They asked me to surrender everything I had. In my bag was a camera, a recording pen, two passports (my old, expired one and the new one I got just before I left home), my wallet (with my driver’s license, credit cards, RMB and US dollar, scraps of paper with friends’ contact information). I had more cash than the wallet could hold, so I put some in an envelope (RMB3,000 and USD500). They took everything, and said they would give them back to me later.

I was thinking: Let’s get this done and get out of here quickly. Teacher Ding is still waiting for me.

I asked to call Teacher Ding, my family and the US Embassy. Again, they denied me. I was forced to sit in a small sofa further in the room.

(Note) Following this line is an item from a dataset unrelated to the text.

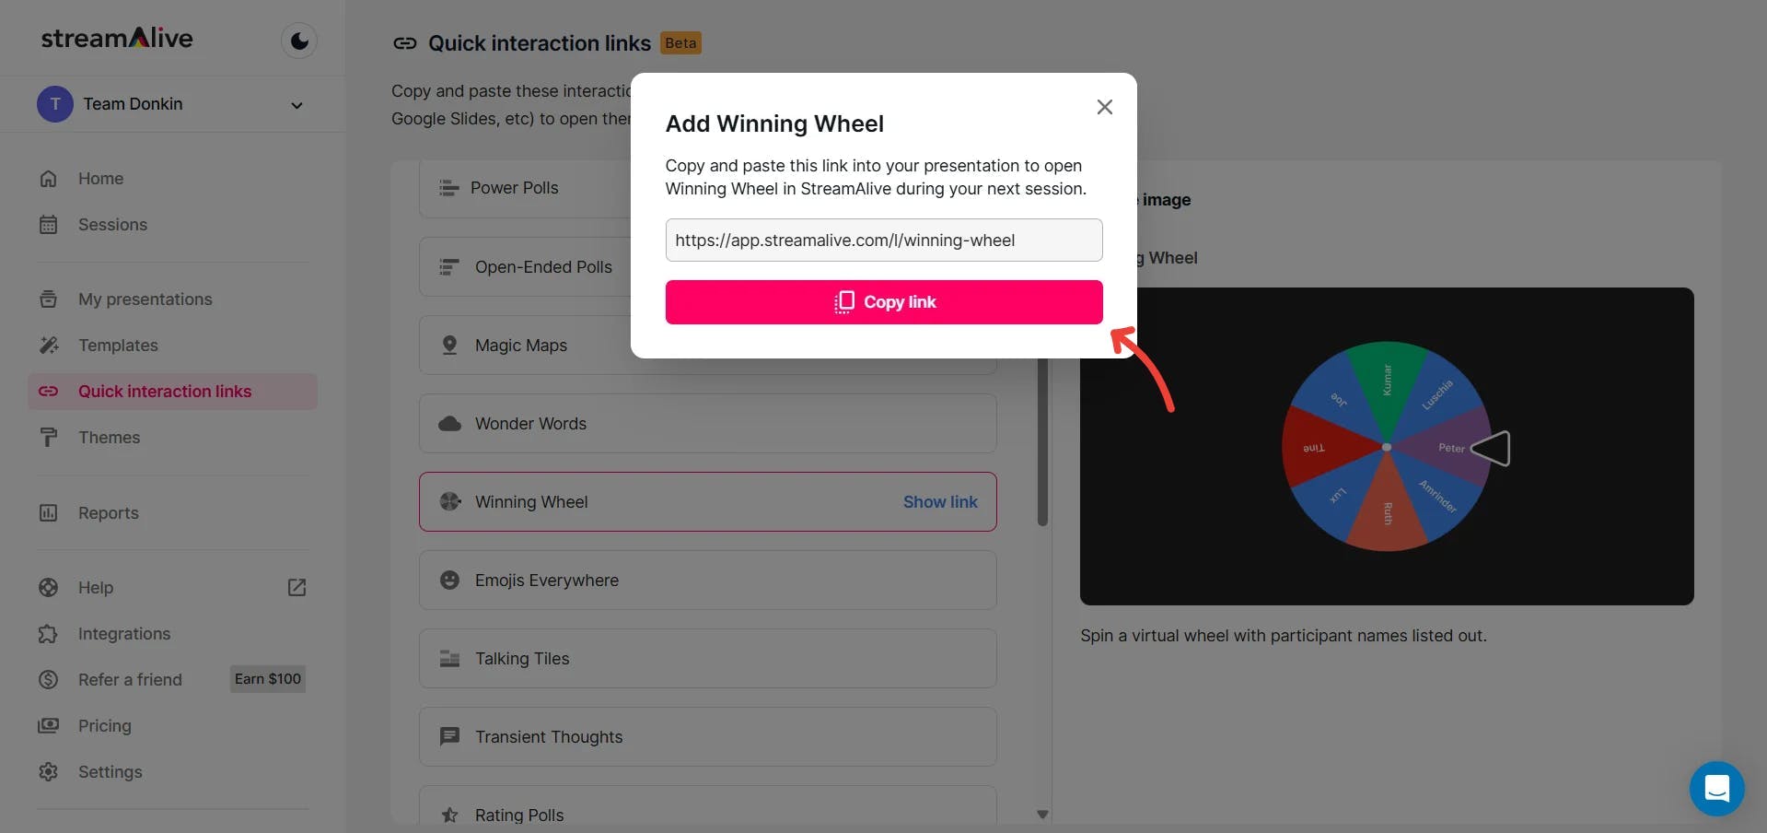
Task: Click the Reports chart icon
Action: click(x=49, y=513)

During the entire custody, as I was to learn, I would meet five people: Wang Jie was the main interrogator, present at all the important moments, the only person who showed me his ID; a rotund driver who only appeared when driving was needed and who helped the others to control me; a female clerk who later said her family name was Pu (普). She was small and looked around 30 years old. She appeared to be writing down everything and she repeatedly browbeat me for answers. There was a short man with big eyes and I later learned his family name was Gao (高).

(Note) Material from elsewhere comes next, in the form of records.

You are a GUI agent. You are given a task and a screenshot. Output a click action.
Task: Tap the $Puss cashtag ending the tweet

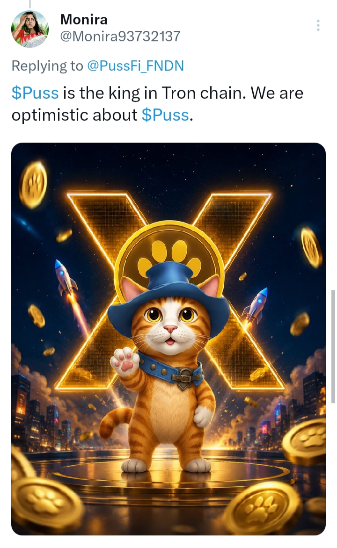[165, 115]
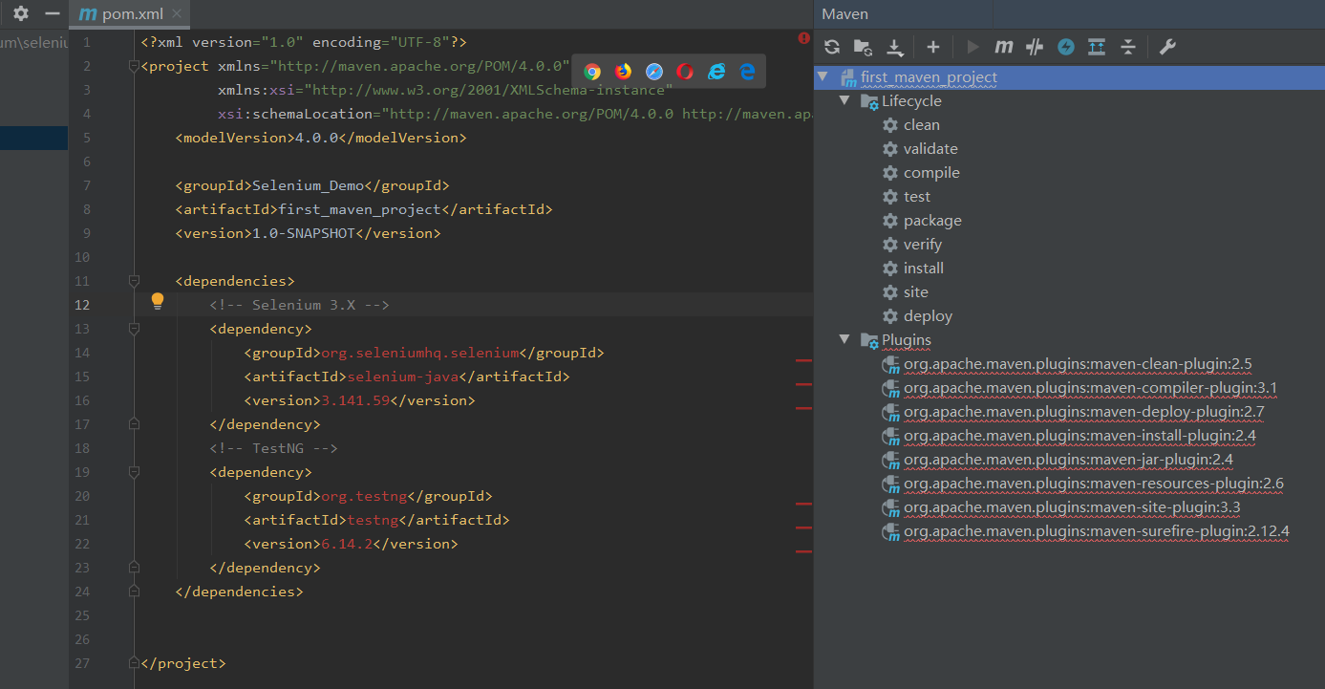1325x689 pixels.
Task: Click the intention light bulb icon
Action: coord(158,301)
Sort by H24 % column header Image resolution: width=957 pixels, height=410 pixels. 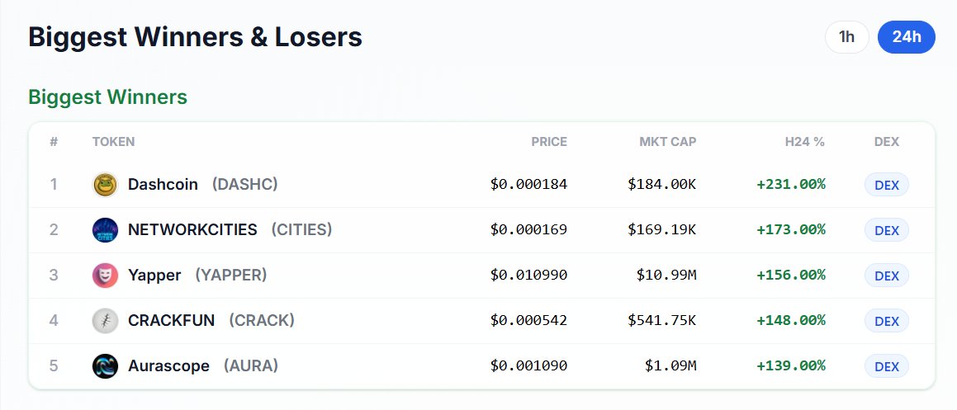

The last person was a tall man perhaps not yet 40. Small eyes. Name unknown. He was the man who would beat me. I will call him “the Violent Man.”

As they came in and went out, I saw there was another room across the hall with its door open. It looked like their command post. All the time there were two people accompanying me, even when I used the bathroom.

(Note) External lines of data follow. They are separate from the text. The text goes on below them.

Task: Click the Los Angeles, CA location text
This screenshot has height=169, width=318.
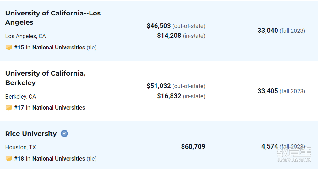Action: pos(25,36)
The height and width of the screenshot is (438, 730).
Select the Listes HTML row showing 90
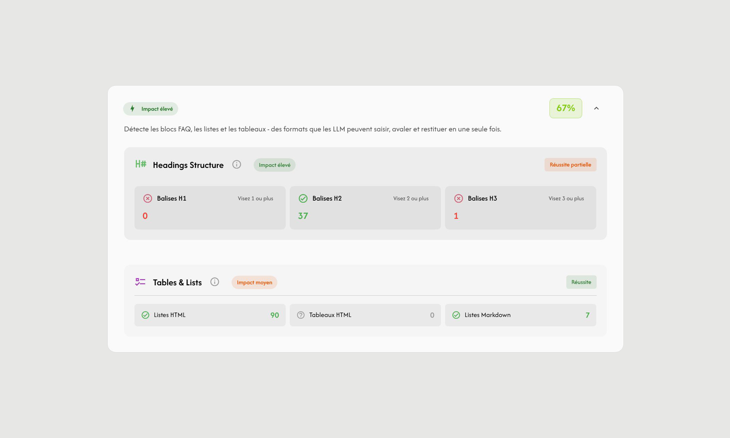pos(210,315)
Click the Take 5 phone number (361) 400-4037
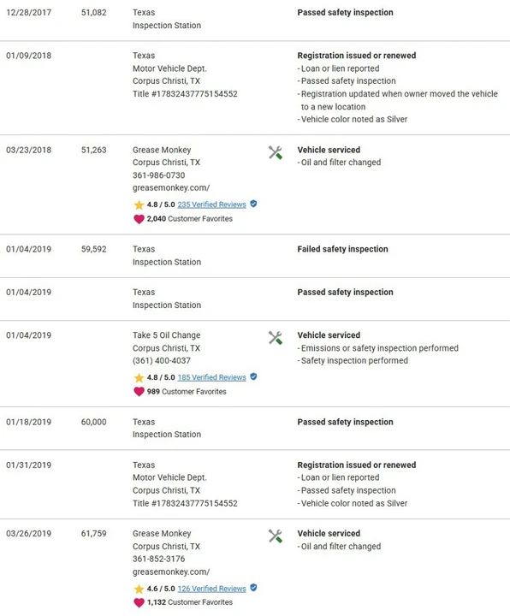The height and width of the screenshot is (616, 510). click(162, 361)
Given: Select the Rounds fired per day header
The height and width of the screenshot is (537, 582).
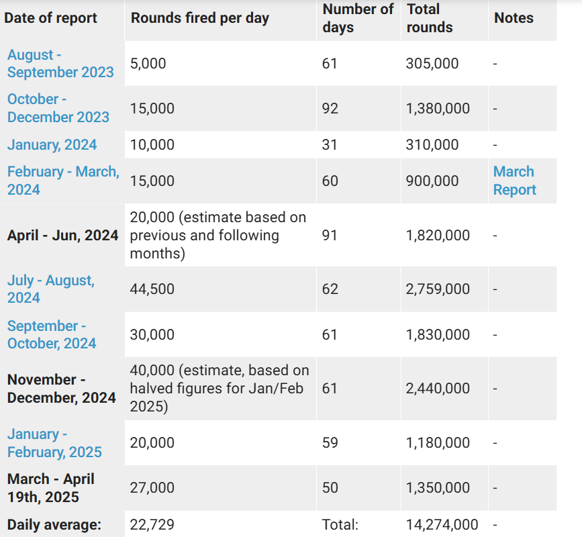Looking at the screenshot, I should pos(199,18).
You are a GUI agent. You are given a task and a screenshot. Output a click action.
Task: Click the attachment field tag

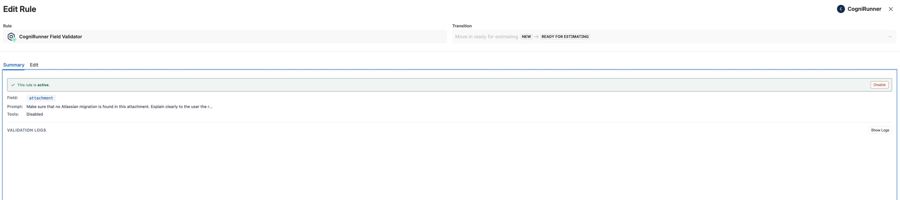coord(41,98)
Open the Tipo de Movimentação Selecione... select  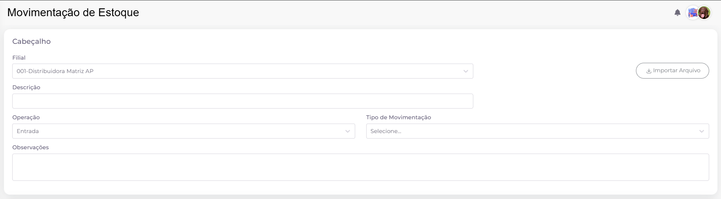(538, 131)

“What do you do during this visit?” The interrogation began.

I told them I came for my mother’s funeral, and now that it was done, I was going to visit friends and relatives.

He started asking about the Independent Federation of Chinese Students and Scholars in the US. It was a student organization formed after June 4th, 1989, in support of students in China and their cause. I attended the inaugural meeting in Chicago. In December, 1990, when the prominent student leaders Wang Juntao (王军涛) and Chen Ziming (陈子明) were tried in Beijing, I flew to China on behalf of the Federation to attend the trial. Because of the media attention on the cases and my trip, I was named “Person of the Week” by ABC.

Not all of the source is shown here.